* [Passage shown]

A danger in the life of faith is that we turn faith and Jesus himself into an idea.  The problem with that is that in order to grasp an idea you have to have it all figured out.  Also, ideas are passive.  They wait for our acting upon them.  Jesus is not an idea, he is a person and faith is not an ideology, it is an encounter.  People can introduce themselves to us without our expectation.  It happens all the time.  Some person comes up to us on the street or in the store.  People are active.  They can necessitate an encounter.  This is what Jesus did at the well.  “Give me a drink,” he asks of the woman.   
You may have seen the painting of Jesus standing at the door and knocking.  An aspect of that painting is that there is no door handle on Jesus’ side of the door.  He stands waiting.  There is some truth to that depiction of Christ.  In faith there is an element where we have to open the door to Christ and let him into our lives.  But, in light of today’s gospel, this image falls far short.  Christ initiates!  Not only does he not stand meekly rapping on the door, he busts the door down!  “…whoever drinks the water I shall give will never thirst … You are right in saying, ‘I do not have a husband.’  For you have had five husbands, and the one you have now is not your husband.”  We should imagine a stranger approaching us in the supermarket and saying something similar in regards to our life.  How would we respond?  However we might respond, I doubt we would regard that stranger as a passive, shrinking violet.  
The Christ that we proclaim as Christians is a person – a person who once was dead and who now lives.  A person who can enter into our lives however and whenever he so chooses.  Frankly, keeping Christ as an idea can be a mechanism on our part that we deploy to keep Christ and the fullness of the demands of the gospel on our life at bay.  It is much easier to put off an “idea” as a nice thought for “sometime down the road” than it is to put off a person who is staring us in the face and whose presence necessitates a response.  Christ necessitates a response.

* [Given data]
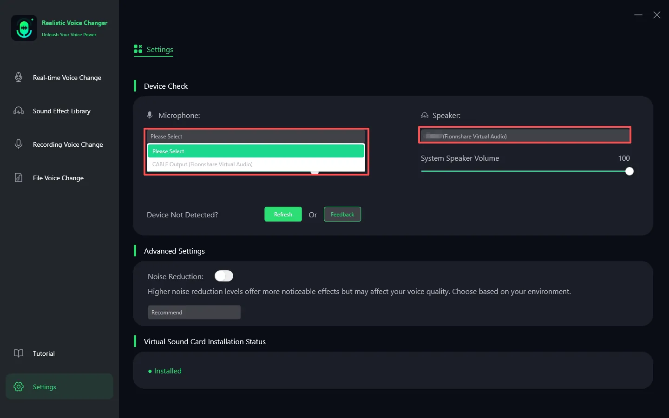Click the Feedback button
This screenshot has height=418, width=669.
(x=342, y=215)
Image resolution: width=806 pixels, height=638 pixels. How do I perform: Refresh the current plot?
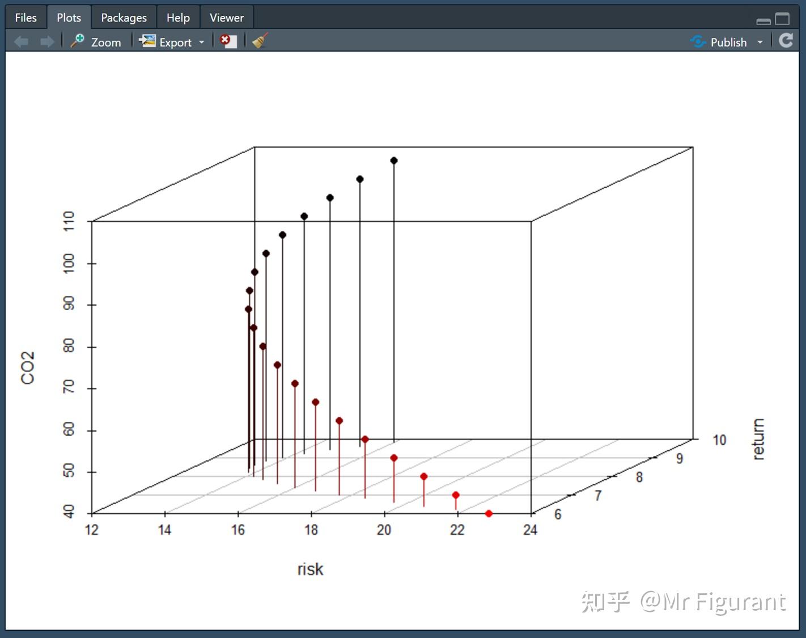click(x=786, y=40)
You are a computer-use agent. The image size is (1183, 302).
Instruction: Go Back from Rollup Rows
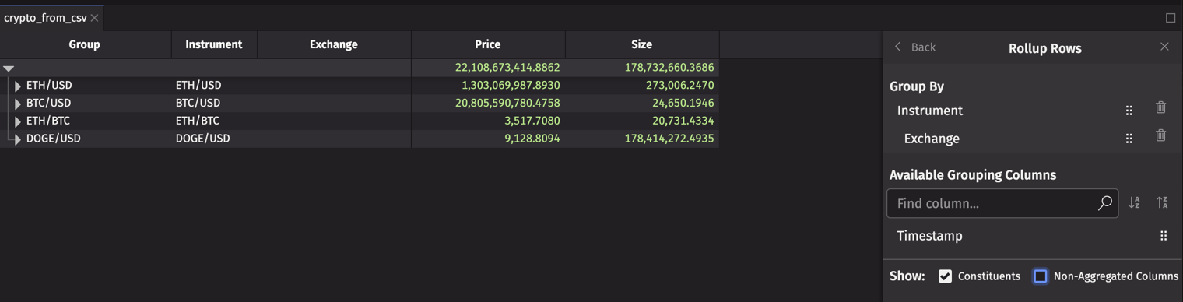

* [What you will do] Continue the homily on Christ as a person rather than an idea, starting after its final sentence. These lines play no part in what is asked here.

* [Exercise result]
In the fifth chapter of Luke’s gospel we find the call of Simon Peter.  It is interesting to note how Luke presents this call.  Jesus sees two boats on the shore and the fishermen washing their nets.  Luke then writes, “Getting into one of the boats, which was Simon’s, he asked him to put out a little from the land.”   Then after teaching for a while, Jesus says to Simon, “Put out into the deep and lower your nets for a catch.”  In neither instance does Jesus ask permission.  He did not ask Peter’s permission to get into the boat, he just got in.  Then, he tells Peter (an accomplished fisherman) to lower the nets.  Jesus walked into the very midst of Peter’s life, even his livelihood, and totally redirects it.  An idea cannot do this, only a person can.
Keeping Christ as an idea might seem safe and comfortable but it limits and even deadens life.  It was only through her encounter with this man who is Jesus that the woman at the well found healing from the scars she bore and the pain that had hardened her heart.  Freed from that burden she, who had been the outcast of her village, became the messenger who helped to bring her fellow villagers to believe in Christ.  
Jesus is not an idea, he is a person and faith is not an ideology, it is a living encounter.  
The woman said, “I know that the Messiah is coming…”  Jesus responds, “I am he, the one speaking with you.”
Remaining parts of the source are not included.